A sudden bump jolted Bour awake. Sitting up he found himself in his wagon…which was moving. Had his Mahi steeds simply taken off while he was sleeping? No, they couldn’t have. They had not been harnessed to the wagon last night. Incredulous, he scrambled to the front of the wagon. A Kikinalo strode alongside the wagon, its saddle empty while its rider was at the reins of Bour’s Mahi.

“Nireta?” Bour asked, spying the shape of her Kakama from behind. Turning to see he was awake, she smiled. “How did you find…what are you doing here?”

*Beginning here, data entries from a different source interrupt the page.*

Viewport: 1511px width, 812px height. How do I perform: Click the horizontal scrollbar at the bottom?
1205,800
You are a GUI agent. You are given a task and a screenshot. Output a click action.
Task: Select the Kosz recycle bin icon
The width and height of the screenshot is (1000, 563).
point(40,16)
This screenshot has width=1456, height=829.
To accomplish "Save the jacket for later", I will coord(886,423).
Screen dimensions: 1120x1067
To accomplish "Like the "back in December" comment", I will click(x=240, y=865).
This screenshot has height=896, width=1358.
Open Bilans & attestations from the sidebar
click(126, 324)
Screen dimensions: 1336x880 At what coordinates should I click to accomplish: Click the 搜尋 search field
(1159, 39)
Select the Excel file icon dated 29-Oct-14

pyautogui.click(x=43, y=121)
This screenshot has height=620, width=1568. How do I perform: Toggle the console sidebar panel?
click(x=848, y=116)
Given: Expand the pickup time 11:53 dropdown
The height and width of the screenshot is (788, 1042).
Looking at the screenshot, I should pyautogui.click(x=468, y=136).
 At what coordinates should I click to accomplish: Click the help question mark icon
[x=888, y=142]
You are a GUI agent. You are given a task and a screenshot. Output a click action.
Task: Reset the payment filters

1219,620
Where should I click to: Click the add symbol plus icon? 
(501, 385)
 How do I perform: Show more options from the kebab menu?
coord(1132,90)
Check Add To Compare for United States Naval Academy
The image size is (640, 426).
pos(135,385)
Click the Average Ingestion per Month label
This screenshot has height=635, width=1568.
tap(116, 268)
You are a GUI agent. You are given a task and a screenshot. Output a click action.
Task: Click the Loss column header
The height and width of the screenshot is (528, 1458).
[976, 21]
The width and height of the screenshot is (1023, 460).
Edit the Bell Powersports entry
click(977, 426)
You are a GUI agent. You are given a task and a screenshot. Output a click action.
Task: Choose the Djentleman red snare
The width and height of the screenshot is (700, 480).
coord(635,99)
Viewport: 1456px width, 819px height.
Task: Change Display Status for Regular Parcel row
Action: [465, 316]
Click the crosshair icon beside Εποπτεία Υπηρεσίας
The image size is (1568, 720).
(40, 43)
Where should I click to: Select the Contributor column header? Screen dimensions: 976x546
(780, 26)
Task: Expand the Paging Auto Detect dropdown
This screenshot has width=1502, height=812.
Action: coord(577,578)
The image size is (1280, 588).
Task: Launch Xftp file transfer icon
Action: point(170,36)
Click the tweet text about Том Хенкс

“Bringing you back,” she answered. “Tell me, how do Po-Matoran even survive in this heat? Kokovuki is coming, and I wanted to celebrate with you.”

“But the Rhode—“ Bour protested.

“Can be found another time,” Nireta she said matter-of-factly.  “You should come be amongst friends.”

“But I was getting out there!” the Po-Matoran insisted. “Another day and I could have found something!”

“Then you will know exactly where to look again,” she reminded him. “You were also low on supplies.” There was an uncomfortable silence as they both knew why Bour wanted to be out in the desert by himself. “I miss him too Bour. But I’d also miss you if you disappeared into the desert forever. Just because your best friend isn’t here doesn’t mean you can’t be amongst company.”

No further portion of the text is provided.